I'm pretty new here and pretty new to being a dove owner! I was just wondering about my new baby, ive had her for just over a week, and i had a couple questions? she's 2 months old, and i can't tell if she's exhibiting signs of being sick or is just lazy? she'll eat and drink, and walk around after i pick her up but her favourite thing to do seems to be to find a nice spot and just nap there. (the back of my laptop, by her food dish, and on top of a painting in my room) her eyes will be closed but her feathers are not overly ruffled or anything....
also in the mornings after she's had her breakfast and drank some water her poops will be pretty watery, but then the rest of the day they'll be perfectly fine and normal. 
she also doesn't seem to interested in treats? she loves seeds but ive tried giving her kale and apple bits (cut up VERY tiny) and she'll inspect them with her beak but just ends up kind of throwing them. 
her dad was a ring neck dove and her mom was a white dove, i got her from a local bird hobbyist. 
this photo was taken yesterday:


----------



## Marina B (May 5, 2011)

She looks fine to me. As long as she is eating well, then you have nothing to worry about.
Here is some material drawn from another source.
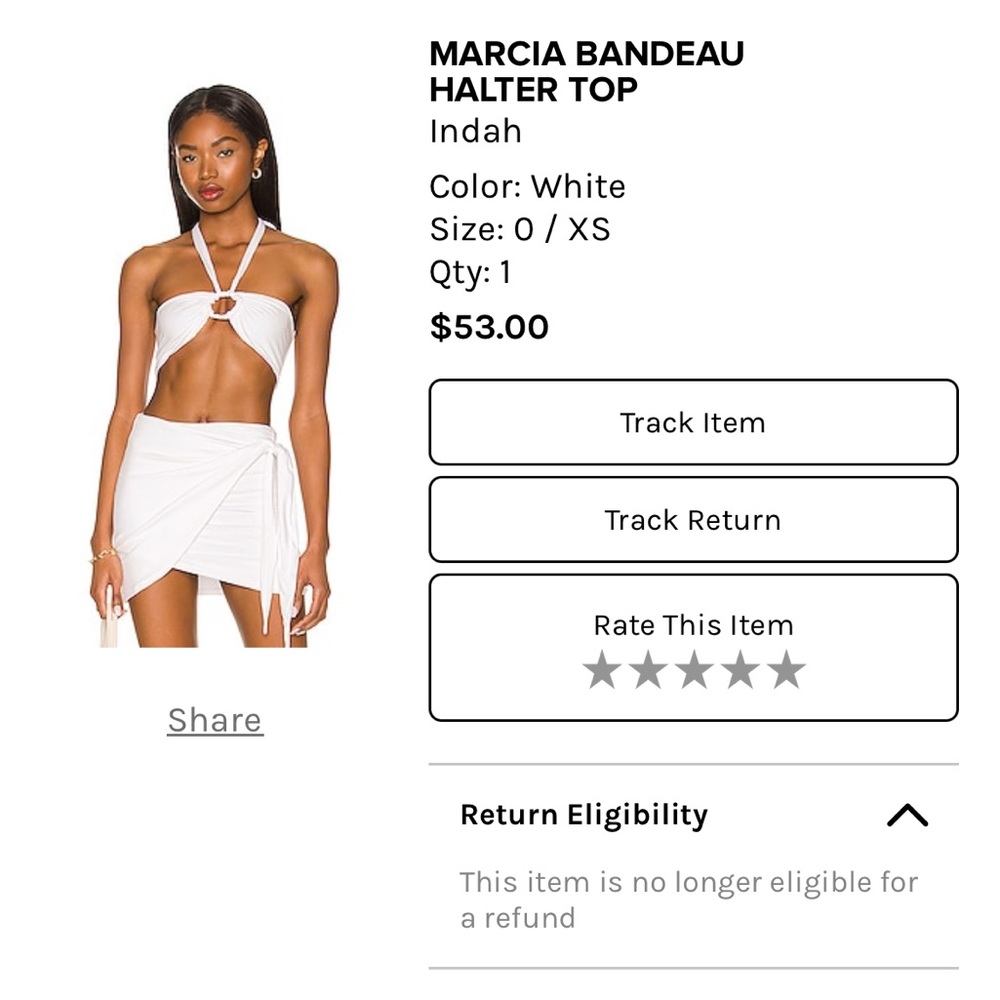Select the MARCIA BANDEAU HALTER TOP title
This screenshot has width=1000, height=1000.
click(585, 72)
To keep her healthy, you can give her acv water 2 or 3 times a week. Add 5 ml of apple cider vinegar to 1 litre of water and put this down as her drinking water for the day. It helps with digestion and to keep the good gut bacteria in place. 
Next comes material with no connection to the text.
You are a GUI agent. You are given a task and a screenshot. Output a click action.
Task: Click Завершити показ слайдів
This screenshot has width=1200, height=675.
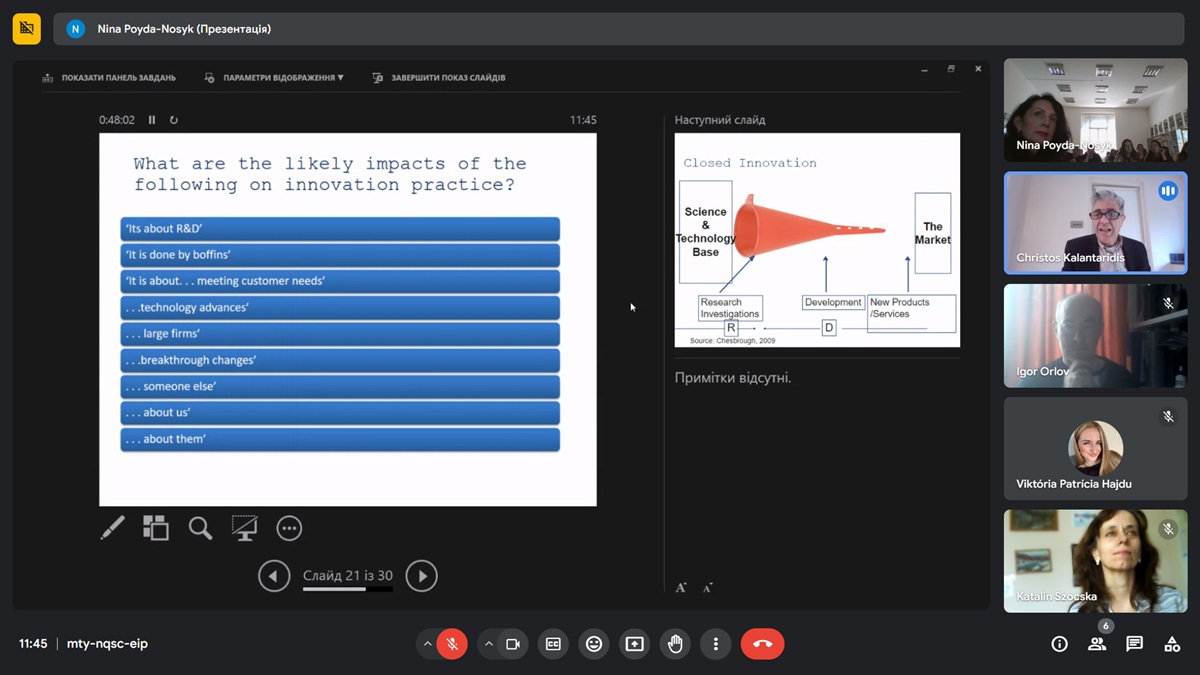pos(439,77)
She will also benefit from vitamins, especially calcium with added Vit D3. If she is an indoor bird, she will need calcium when she starts laying eggs. For greenery, you can put down spinach for her. My pigeons and doves love it. Might take a while for her to get used to it.


----------



## mattie (Feb 21, 2020)

thank you so much!! i really really appreciate it <3 <3


----------



## alegna71 (Sep 21, 2019)

*Ringneck Dove*

Hi, I have quite a lot of these doves and they seem to really like defrosted peas and corn and also fresh finely chopped capsicum. I also put probiotic powder in their water and they seem to stay nice and healthy


----------